Eine GmbH, die den Handel mit Mineralien betrieb, machte für die Lieferung seltener Einzelstücke den ermäßigten Umsatzsteuersatz geltend. Damit hatte sie keinen Erfolg.

Zwar gilt dieser Steuersatz gem. § 12 Abs. 2 Nr. 1 i.V.m. Nr. 54 Buchst. a der Anlage 2 zum UStG für Lieferungen zoologischer, botanischer, mineralogischer oder anatomischer Sammlungsstücke aus Pos. 9705 KN und für Sammlungen dieser Art.

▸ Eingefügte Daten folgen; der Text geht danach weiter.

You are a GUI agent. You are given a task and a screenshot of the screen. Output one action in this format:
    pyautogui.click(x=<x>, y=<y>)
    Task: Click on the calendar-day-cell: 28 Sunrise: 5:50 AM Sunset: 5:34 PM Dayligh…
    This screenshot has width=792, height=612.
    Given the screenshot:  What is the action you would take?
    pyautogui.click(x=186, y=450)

Die Auslegung des Begriffs "Sammlungsstücke" richtet sich allein nach zolltariflichen Gesichtspunkten. Nach der EuGH-Rechtsprechung dazu sind Sammlungsstücke in diesem Sinn "zur Aufnahme in eine Sammlung geeignete Gegenstände, die verhältnismäßig selten sind, normalerweise nicht ihrem ursprünglichen Verwendungszweck gemäß benutzt werden, Gegenstand eines Spezialhandels außerhalb des üblichen Handels mit ähnlichen Gebrauchsgegenständen sind und einen hohen Wert haben". Das gilt auch für Fossilien und für Mineralien.

Die GmbH hatte aber nicht den nach der Rechtsprechung erforderlichen Nachweis erbracht, dass es sich um verhältnismäßig seltene Stücke handelt, die sich nicht jederzeit beschaffen lassen und dementsprechend selten angeboten werden. Dies wäre für jedes einzelne von ihr als Sammlungsstück eingestufte Mineral detailliert darzulegen gewesen. Eine pauschale Einstufung der im Katalog der GmbH angebotenen Mineralien als "seltene Sammlungsstücke" und eine Beschreibung des Begriffs der "Seltenheit" im geologischen Sinn reicht nicht.

 

Link zur Entscheidung

BFH, Urteil v. 24.8.2010, VII R 10/10, BFH/NV 2011 S. 322.